Zorlanıyordu, çünkü evlenmiş ve bir çocuğu olmuş. Ama eşi, babasının kendine emanet olarak teslim ettiği taşınmazları iade etmemiş. Emanete ihanet eden birisi ile evliliğini sürdürmeme kararı almış. Bir çocuklu ve dul bir öğretmen olarak çalışırken, kefaretini ödemek istediği emrin yasağıyla karşılaşmış.
Öyle değil midir? Evet, insanlar mutlaka kaldırabilecekleri ile imtihan edilir. Ama aynı zamanda imtihanlar insanları en zayıf ve en zor zamanlarında yakalar.
Rabbine verdiği sözde durdu, başını açmadı, atılma aşamasına kadar soruşturmaları sürdü, atılmadan istifa etti.
Eşinden ayrılalı 4 yıl olmuştu. Bu süre içerisinde çocuğu için babasından aldığı cüzi nafakayı artırmak için hiç dava açmamıştı. İşsiz de kalınca çocuğunun nafakasını artırmak için dava açtık.
Dava devam ederken bir yolunu bularak Avusturya’ya gitti. Orada bulabildiği işlerde -içlerinde çocuk bakıcılığı, ev temizliği de olan- çalışarak hayatını devam ettirmeye çalıştı.

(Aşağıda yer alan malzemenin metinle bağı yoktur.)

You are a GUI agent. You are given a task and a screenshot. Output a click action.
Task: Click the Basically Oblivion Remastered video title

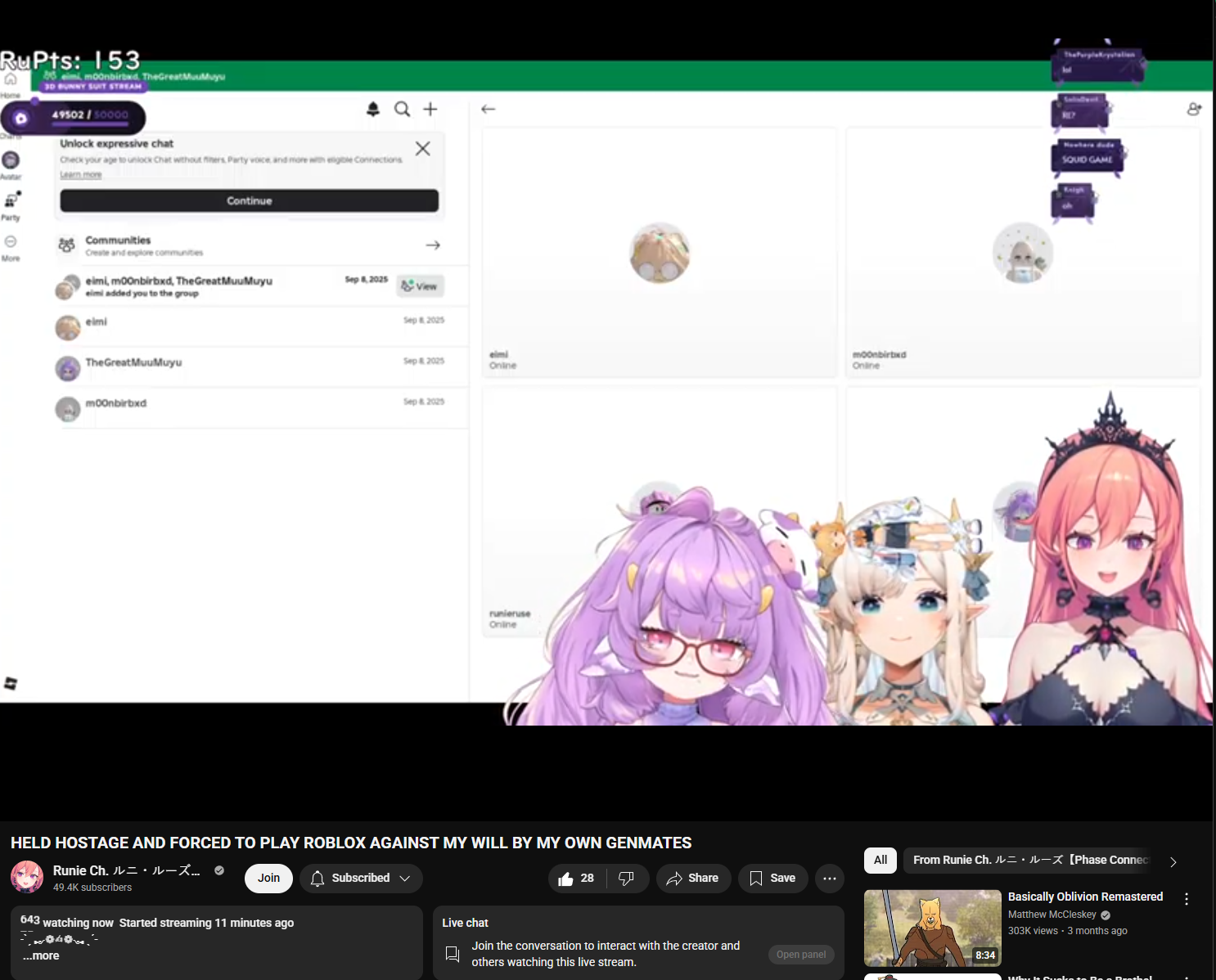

Eski eşi, çocuğunun babası, öğretmenlikten ayrılmasını fırsat bilip çocuğunun velayetini almak istedi. Nafakanın artırılması davasında bunu dile getirdi. Çocuğunun annesinin öğretmenlikten atıldığını söyledi, bunu kendi yararına kullanma çabasına girdi. Yargılama sırasında hakim, öğretmenlikten neden ayrıldığını sordu. Başörtülü olduğu için ayrılmak zorunda kaldığını söyledim. Avusturya’da nerede çalıştığını sordu, “Henüz iş bulamadı.” dedim. 28 Şubatçıların zihniyetinde bir hakimdi, sırıtarak “Orada da mı iş vermediler?” cümlesini kurdu. Daha ilginci, 4 yıldır artırma davası için verdiği artış miktarı sadece 10 TL idi. Zorunlu olmasa onu vermeyeceğini çok açık belli etmişti.
İmtihan, tek bir konu ile sınırlı değildi; hayatın her aşamasında devam edecekti/ediyordu.
Kim ne yaparsa yapsın kendisi için yapar ve yaptığının karşılığını mutlaka görür.